The problem
Everything from the line holding "The image size is (800, 567)." to the last line of the material below must be retyped exactly, minus any pictures.

Records shown
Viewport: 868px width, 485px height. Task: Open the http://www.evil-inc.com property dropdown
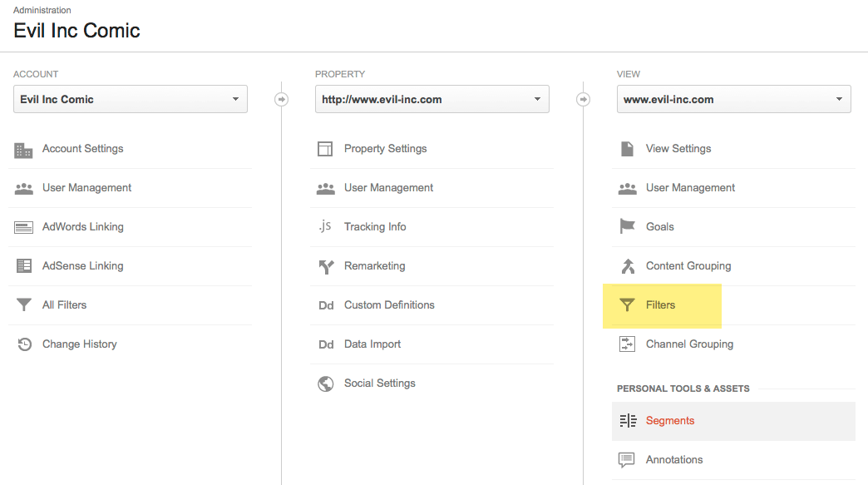[x=432, y=99]
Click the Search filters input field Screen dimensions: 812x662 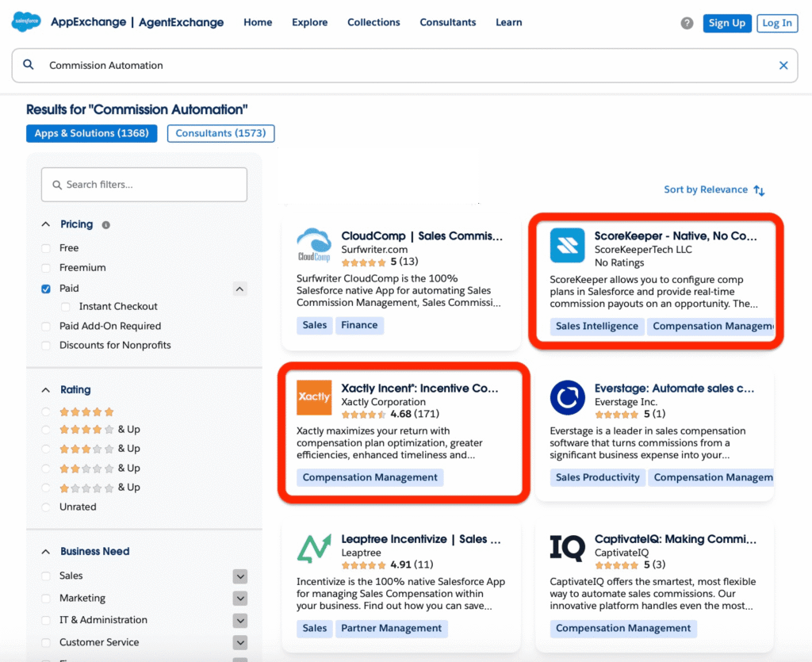point(144,184)
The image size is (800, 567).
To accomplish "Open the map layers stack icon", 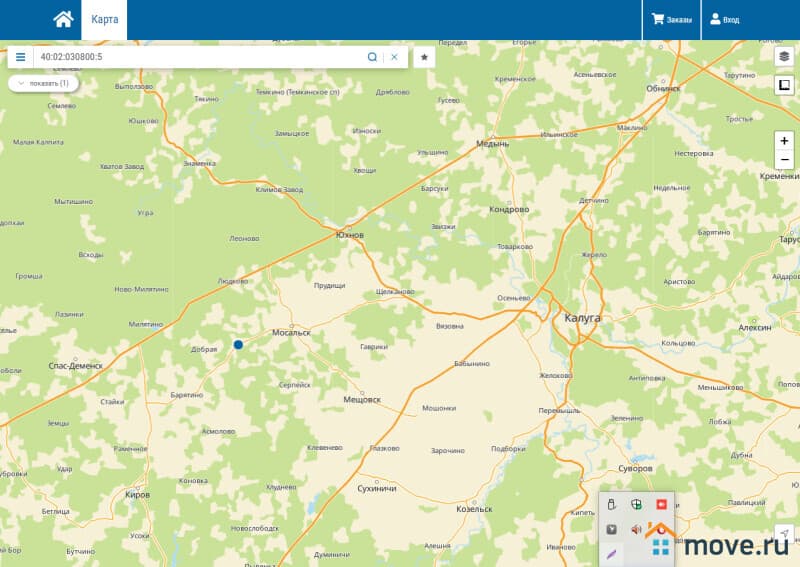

Written response
The image size is (800, 567).
To accomplish "Open the map layers stack icon", 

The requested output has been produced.